» What this task involves: List all lines of the data that include the string "agent".

» Data shown:
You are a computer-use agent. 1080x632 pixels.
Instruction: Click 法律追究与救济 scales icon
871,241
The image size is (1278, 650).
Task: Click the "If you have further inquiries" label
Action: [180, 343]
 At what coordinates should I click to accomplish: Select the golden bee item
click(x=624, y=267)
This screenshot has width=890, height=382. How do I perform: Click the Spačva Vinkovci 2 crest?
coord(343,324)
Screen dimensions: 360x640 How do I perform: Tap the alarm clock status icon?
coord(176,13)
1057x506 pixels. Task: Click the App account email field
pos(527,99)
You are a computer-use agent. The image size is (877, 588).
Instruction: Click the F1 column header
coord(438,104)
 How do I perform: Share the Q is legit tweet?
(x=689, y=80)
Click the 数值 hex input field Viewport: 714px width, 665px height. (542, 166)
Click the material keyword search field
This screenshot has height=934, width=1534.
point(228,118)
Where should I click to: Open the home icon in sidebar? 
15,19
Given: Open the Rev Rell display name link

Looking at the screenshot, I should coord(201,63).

» Task output:
You are a computer-use agent. 1080x632 pixels.
You are a computer-use agent. The image size is (877, 588).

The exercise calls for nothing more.